Diagnostic and prognostic role of proton single-voxel spectroscopy (SVS) in non-lesional epilepsy pediatric patients: prospective controlled study

Background

We aimed to verify the diagnostic and prognostic role of proton single-voxel spectroscopy (SVS) in children with non-lesional epilepsy and its add-on value to conventional MR. The prospective controlled study carried out on the epileptic patients who were regularly following in the pediatric neurology clinic in our university hospital, over the period from July 2017 to July 2018. It compared SVS findings (NAA/Cr, NAA/Cho, and NAA/Cho+Cr ratios) between the case (50 patients) and control group (20 children), between the cases with different seizures semiology and between the patients with intractable and non-intractable epilepsy.

Results

NAA/Cr ratio showed a significant difference between the patients with intractable and non-intractable epilepsy in the basal ganglia (P value 0.005) and white matter (P value 0.043) with cutoff values of 1.5 and 1.9 respectively. A significant difference of NAA/Cho ratio was found between generalized seizures cases and other seizures semiology in basal ganglia (P value 0.012) and cortex (P value <.001). There was no significant difference between the patient and control groups or between generalized seizures cases and the control group.

Conclusion

Proton SVS has limited diagnostic value in non-lesional epilepsy pediatric patients, in differentiation between generalized seizures and other seizure types, but, it has a good prognostic role in predicting patients who will develop intractable epilepsy.

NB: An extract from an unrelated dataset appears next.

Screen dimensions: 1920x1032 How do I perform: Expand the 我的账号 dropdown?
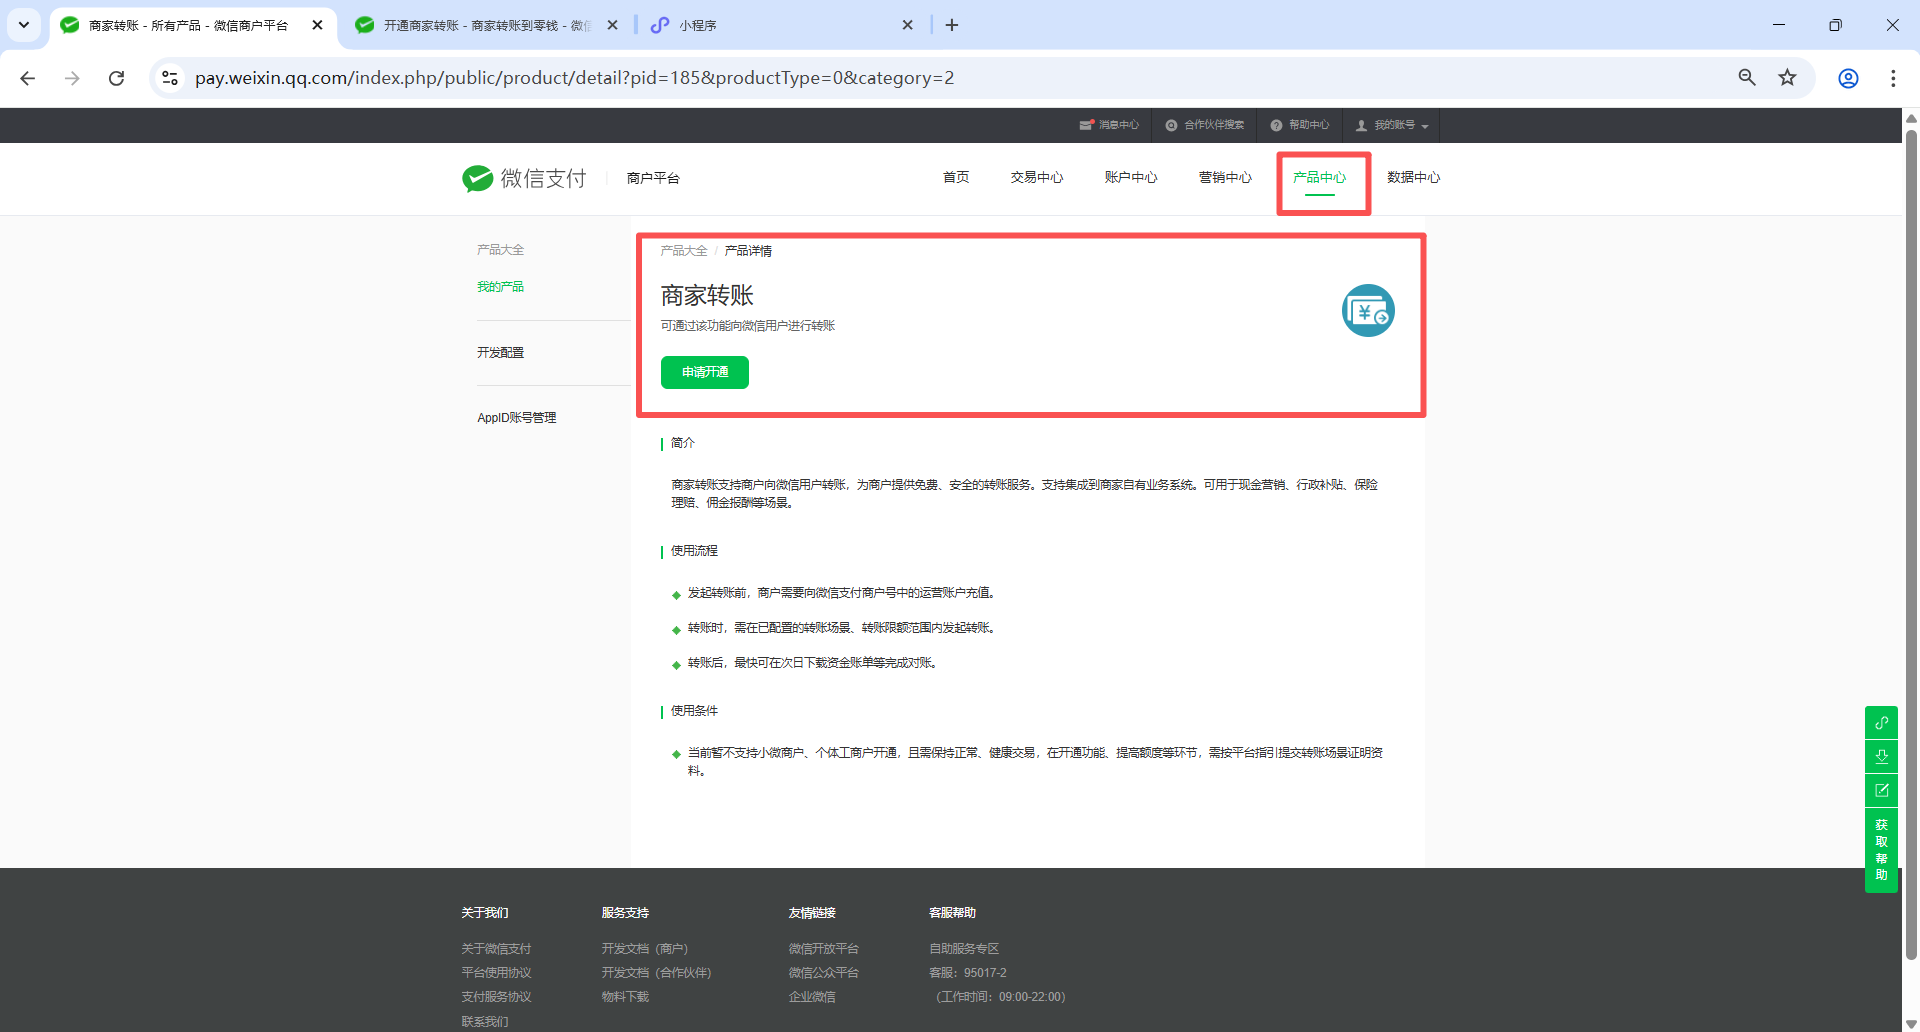point(1392,125)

Epileptic seizures affect 1–2% of the population and 4% of children. Childhood epilepsy has a prevalence of approximately 0.5–0.8% and comprises a heterogeneous group of disorders, including a variety of epilepsy syndromes that range in severity from benign to progressive and catastrophic [1].

According to ILAE (International League Against Epilepsy) “2014”. Epilepsy is defined as a disease of the brain characterized by any of the following conditions: (a) at least two unprovoked (or reflex) seizures occurring >24 h apart. (b) One unprovoked (or reflex) seizure and a probability of further seizures similar to the general recurrence risk (at least 60%) after two unprovoked seizures, occurring over the next 10 years. (c) Diagnosis of an epilepsy syndrome [2].

Magnetic resonance imaging (MRI) plays a key role in the evaluation of pediatric patients with seizures and is considered important for the detection of epileptogenic lesions. However, magnetic resonance spectroscopy (MRS) is not as widely used for the evaluation of children with seizures and is not included in the ILAE recommendations for the management of infantile seizures again in 2015 [3].

Many authors studied the role of MRS in epilepsy, with temporal lobe epilepsy (TLE) had a great part of these works [4,5,6,7,8]. One study studied MRS in non-lesional insular cortex epilepsy. They used both single-voxel spectroscopy (SVS) and multi-voxel spectroscopy techniques [9]. However, to our knowledge, no studies were dedicated to study SVS in non-lesional epilepsy in pediatric age group (after advanced research using PMC, pub Med, Google scholar and research gate data base up to November 2019).

Some studies used clinical parameters like type of seizures, cause of epilepsy, family history of epilepsy, semiology of seizures as a predictive value of intractable seizures [10]. Others postulated genetic factors. Unfortunately, none of them was approved as a definite predictor of treatment failure [11].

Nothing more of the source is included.